As explained above, in the method for manufacturing an ERW steel pipe according to the present invention, the end face of the oven pipe is formed into an inverted Yffi bevel shape using fin pass rolls, and the end face is welded and joined. It is possible to obtain an electric resistance welded steel pipe having a rounded tip end. As a result, even if the electric resistance welded steel pipe obtained according to the present invention is subjected to flattening, pipe expansion, bending, etc., cracking will only occur due to poor shape of the inner bead. Further, even when used as automobile parts, mechanical parts, etc. after processing, the fatigue life can be extended compared to conventional ones without the occurrence of breakage due to defective shape of the inner bead.

That is, according to the present invention, it is possible to provide an electric resistance welded steel pipe with excellent workability and fatigue resistance.
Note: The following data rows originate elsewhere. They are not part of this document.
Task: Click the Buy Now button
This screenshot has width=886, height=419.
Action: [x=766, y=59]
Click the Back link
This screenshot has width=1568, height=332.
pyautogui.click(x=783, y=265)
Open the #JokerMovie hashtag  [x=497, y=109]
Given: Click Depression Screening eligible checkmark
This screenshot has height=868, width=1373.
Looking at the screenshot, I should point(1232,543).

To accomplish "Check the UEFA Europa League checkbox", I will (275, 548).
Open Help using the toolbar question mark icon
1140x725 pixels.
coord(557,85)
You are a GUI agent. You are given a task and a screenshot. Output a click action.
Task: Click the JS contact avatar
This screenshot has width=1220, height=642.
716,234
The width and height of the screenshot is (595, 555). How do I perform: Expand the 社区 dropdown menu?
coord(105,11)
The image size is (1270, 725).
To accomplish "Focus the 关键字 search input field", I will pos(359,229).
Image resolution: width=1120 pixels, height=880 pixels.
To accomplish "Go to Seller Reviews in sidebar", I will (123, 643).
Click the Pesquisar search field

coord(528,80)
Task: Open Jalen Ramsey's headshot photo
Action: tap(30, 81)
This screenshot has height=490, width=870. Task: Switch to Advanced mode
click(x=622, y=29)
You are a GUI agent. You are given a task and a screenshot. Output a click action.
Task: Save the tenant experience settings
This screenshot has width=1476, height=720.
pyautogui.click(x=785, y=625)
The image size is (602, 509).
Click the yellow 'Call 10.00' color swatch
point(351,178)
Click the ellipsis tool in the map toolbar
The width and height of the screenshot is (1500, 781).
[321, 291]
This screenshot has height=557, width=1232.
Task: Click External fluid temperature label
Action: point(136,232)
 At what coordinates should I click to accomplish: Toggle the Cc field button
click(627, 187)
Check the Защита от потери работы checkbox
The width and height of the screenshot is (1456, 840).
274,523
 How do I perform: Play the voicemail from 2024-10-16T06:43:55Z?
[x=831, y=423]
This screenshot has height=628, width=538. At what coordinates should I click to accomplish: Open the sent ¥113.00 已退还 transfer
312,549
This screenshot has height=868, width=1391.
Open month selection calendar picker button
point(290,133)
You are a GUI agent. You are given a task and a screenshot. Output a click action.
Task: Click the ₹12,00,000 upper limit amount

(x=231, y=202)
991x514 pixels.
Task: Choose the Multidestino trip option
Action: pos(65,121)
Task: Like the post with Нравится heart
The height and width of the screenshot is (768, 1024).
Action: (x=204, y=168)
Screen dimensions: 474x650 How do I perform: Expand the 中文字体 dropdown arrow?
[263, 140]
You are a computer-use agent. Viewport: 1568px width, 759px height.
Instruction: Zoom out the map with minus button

[Brief explanation of drawings]

FIG. 1 is an explanatory diagram of the configuration of an electric resistance welded steel pipe manufacturing apparatus for carrying out the present invention, and FIGS. FIG. 2 (al is a diagram showing the shape of the main part of the upper roll on the initial fin pass, FIG. 2 (bl is a diagram showing the shape of the main part of the upper roll on the finishing fin pass, and FIG. 3 is a diagram showing the shape of the main part A diagram showing the groove shape of the end face of the oven pipe according to the present invention, FIG. 4 is a diagram showing a welded part of an ERW steel pipe in a manufacturing test, and FIG. 5 is a diagram showing the results of a torsional fatigue test of an ERW steel pipe. , 6th
Figures 8 and 7 are diagrams for explaining the flattening test.
Figure 9 is a diagram for explaining the tube expansion test, Figure 9 is a diagram for explaining the bending test, Figure 10 is a diagram explaining the configuration of a general manufacturing equipment for ERW steel pipes, and Figure 1 (al. 1) is a diagram showing the shape of the main part of the conventional first-stage fin pass upper roll, FIG. 1) (b) is a diagram showing the shape of the main part of the conventional finishing fin pass upper roll, and FIG. FIG. 13 is a cross-sectional explanatory view showing an example of a welded portion of two ERW steel pipes by a conventional method. ■...Strip steel, 2-Uncoiler, 3-Breakdown roll group, 4.14-Fin pass roll group, 5, 5a
, 15. 15a-Oven pipe, 6...-Work coil of high frequency induction welding device, 7--Squeeze roll, 8-1. Cutting tool, 41, 141--First stage fin pass upper roll, 41a, 141a Fin plate of first stage fin pass upper roll, 42, 142-1 Finishing fin pass upper roll, 42a, 142a--Fin plate of finishing fin pass upper roll, TA No. 1 inclined surface, TB...-2nd inclined surface.

Claims (1)

[Claims] (1) A steel strip formed into a semicircular shape by a breakdown roll is formed into a tubular open pipe whose end face has a predetermined bevel shape by a fin pass roll, and the end face is joined by high frequency welding. A method for continuously manufacturing an electric resistance welded steel pipe, characterized in that the end face portion of the open pipe is formed into an inverted Y-shaped bevel shape using a fin pass roll.